About Your Credit Score
Before deciding on what terms they will offer you a mortgage loan, lenders need to find out two things about you: whether you can repay the loan, and if you are willing to pay it back. To understand your ability to pay back the loan, they look at your income and debt ratio. To assess your willingness to repay, they use your credit score.
The most widely used credit scores are called FICO scores, which Fair Isaac & Company, a financial analytics agency, developed. Your FICO score ranges from 350 (high risk) to 850 (low risk). You can find out more about FICO here.
Your credit score comes from your history of repayment. They never consider your income, savings, down payment amount, or demographic factors like sex race, national origin or marital status. Fair Isaac invented FICO specifically to exclude demographic factors. Credit scoring was invented as a way to take into account only what was relevant to a borrower's likelihood to repay a loan.

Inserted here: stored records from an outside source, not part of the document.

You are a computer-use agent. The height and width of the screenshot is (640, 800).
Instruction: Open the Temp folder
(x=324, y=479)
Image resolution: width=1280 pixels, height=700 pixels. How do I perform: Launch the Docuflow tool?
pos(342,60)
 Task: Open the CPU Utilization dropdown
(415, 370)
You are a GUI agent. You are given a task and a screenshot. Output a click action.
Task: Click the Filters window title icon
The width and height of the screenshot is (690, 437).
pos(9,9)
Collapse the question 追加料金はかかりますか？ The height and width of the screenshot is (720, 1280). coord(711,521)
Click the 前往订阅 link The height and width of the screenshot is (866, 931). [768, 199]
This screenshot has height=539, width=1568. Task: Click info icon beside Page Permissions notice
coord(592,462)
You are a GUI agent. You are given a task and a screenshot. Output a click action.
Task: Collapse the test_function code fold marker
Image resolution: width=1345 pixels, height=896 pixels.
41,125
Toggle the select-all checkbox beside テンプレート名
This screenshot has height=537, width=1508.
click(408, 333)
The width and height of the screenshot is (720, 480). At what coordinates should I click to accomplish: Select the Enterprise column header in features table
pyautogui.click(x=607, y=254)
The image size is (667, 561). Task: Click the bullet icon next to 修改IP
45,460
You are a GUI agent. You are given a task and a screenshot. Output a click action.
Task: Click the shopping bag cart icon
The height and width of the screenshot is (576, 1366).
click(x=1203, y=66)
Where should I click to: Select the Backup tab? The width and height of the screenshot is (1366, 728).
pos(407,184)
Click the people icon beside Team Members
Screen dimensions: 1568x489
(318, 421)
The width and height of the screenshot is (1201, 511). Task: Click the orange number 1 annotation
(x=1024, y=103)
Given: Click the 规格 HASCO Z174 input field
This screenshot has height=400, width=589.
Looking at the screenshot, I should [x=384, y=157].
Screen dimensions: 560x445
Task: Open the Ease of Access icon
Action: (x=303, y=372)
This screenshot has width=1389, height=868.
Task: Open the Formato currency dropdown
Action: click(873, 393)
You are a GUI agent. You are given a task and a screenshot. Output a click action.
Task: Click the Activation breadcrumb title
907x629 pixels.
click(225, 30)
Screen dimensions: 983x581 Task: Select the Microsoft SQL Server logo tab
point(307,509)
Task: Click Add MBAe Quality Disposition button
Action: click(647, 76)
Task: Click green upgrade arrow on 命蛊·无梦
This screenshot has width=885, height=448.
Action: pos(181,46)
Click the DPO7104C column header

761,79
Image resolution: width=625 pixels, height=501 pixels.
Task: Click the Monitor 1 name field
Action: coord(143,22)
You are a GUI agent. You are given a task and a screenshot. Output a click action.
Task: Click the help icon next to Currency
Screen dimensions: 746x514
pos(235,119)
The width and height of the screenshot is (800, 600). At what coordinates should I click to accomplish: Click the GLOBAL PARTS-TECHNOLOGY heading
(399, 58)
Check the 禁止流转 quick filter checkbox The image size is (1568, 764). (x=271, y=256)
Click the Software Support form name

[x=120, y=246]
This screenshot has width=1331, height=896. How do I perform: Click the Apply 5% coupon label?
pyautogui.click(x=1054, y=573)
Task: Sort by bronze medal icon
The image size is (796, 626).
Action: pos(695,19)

Past delinquencies, payment behavior, debt level, length of credit history, types of credit and number of credit inquiries are all considered in credit scores. Your score reflects both the good and the bad of your credit history. Late payments lower your credit score, but consistently making future payments on time will raise your score.
To get a credit score, borrowers must have an active credit account with at least six months of payment history. This payment history ensures that there is sufficient information in your report to calculate an accurate score. Some folks don't have a long enough credit history to get a credit score. They may need to spend some time building up credit history before they apply for a loan.